Overseas tax authorities have got wise to the tax avoidance possibilities inherent in these cross-border tax transactions. Under US tax law, they are treated as “abusive arrangements”. In the UK, the supposed equity leg of the transaction is treated and taxed as if it were debt.

The High Court was told that National Australia Bank had second thoughts in the mid-1990s about setting up these structured finance transaction through a UK subsidiary because of what was delicately described as potential tax “uncertainties”.

Instead, they were structured through the BNZ, its NZ subsidiary.

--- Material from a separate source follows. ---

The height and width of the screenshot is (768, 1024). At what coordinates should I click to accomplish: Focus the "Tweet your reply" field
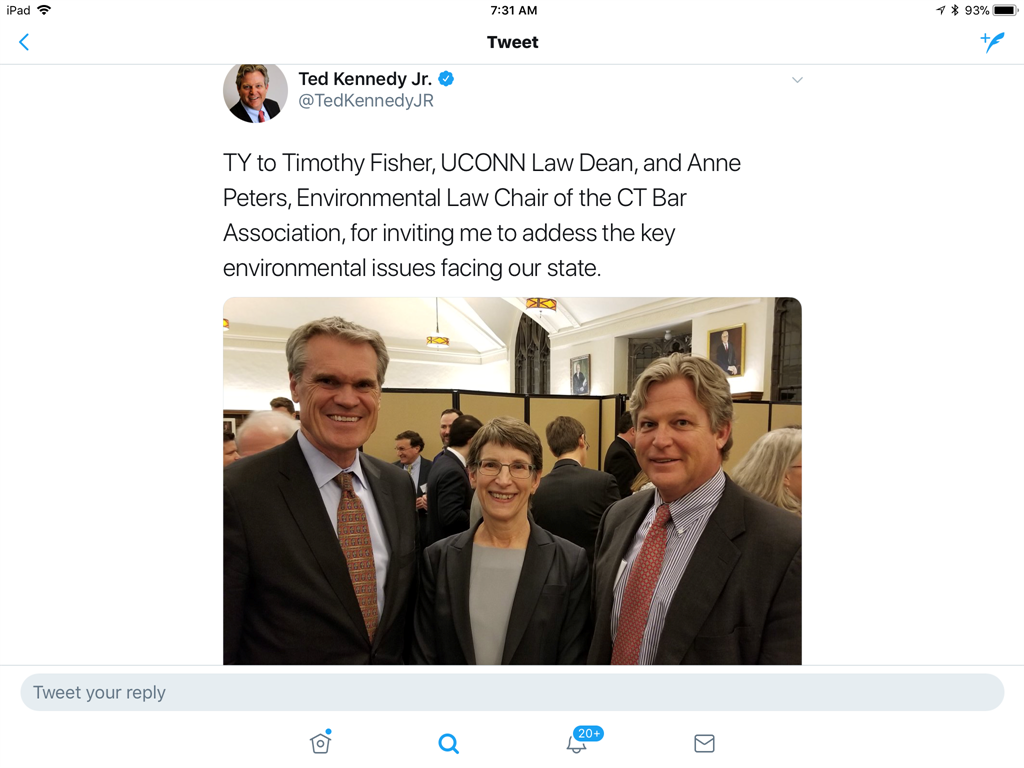512,692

The first BNZ transaction, in 1995, was a five year deal consummated with the AIG group. Pricing on the transaction resulted in a positive tax benefit for the NZ taxpayer: BNZ gained an $18 million tax deduction; but the counterparty paid tax of $21 million – a net tax benefit of three million dollars.

For this initial transaction, BNZ obtained a binding ruling from Inland Revenue. This operates as advance advice from Inland Revenue as to how it will view a transaction should it later be included in a tax return. A strong point supporting the favourable ruling was the knowledge that the transaction would be tax positive for the NZ tax base.

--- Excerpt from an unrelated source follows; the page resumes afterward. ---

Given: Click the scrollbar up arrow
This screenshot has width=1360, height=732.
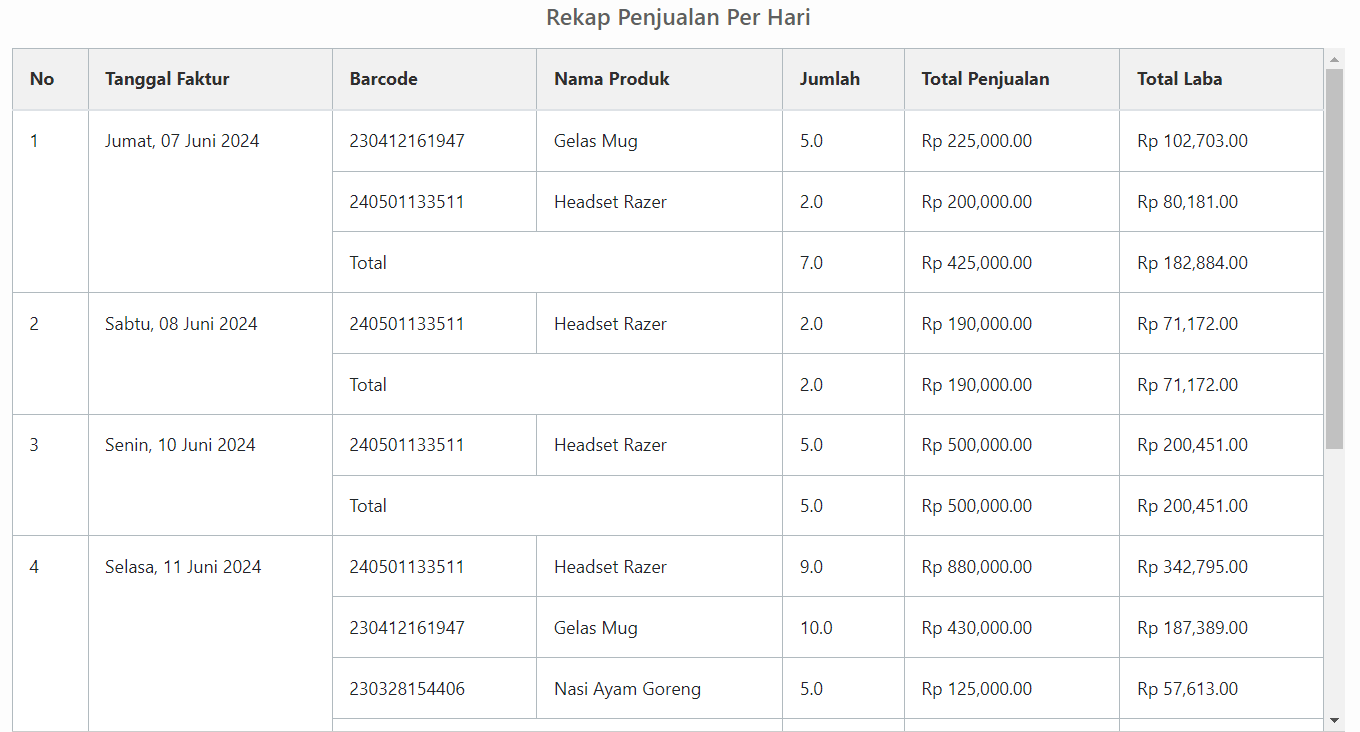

BNZ then used the same template for subsequent structured finance deals which were tax negative for NZ, but did not apply for a binding ruling. Applying for a binding ruling would obviously disclose these transactions to Inland Revenue, Justice Wild commented in the High Court.

By fiddling with the pricing parameters, BNZ could make future deals tax negative. It resulted in BNZ offering counterparties funds at well below their normal cost of funds for their participation in an arrangement whereby there was an agreed share of the resulting tax benefits.

How the benefits were split was described as bearing no relation to any normal commercial considerations such as current market conditions or the credit status of the counterparties.

Inland Revenue called the deals “tax machines”. A formulaic approach was used, churning out tax losses for BNZ on a predetermined basis.

BNZ was concerned that overuse of the tax machine would affect its effective tax rate, which would become apparent from its published accounts.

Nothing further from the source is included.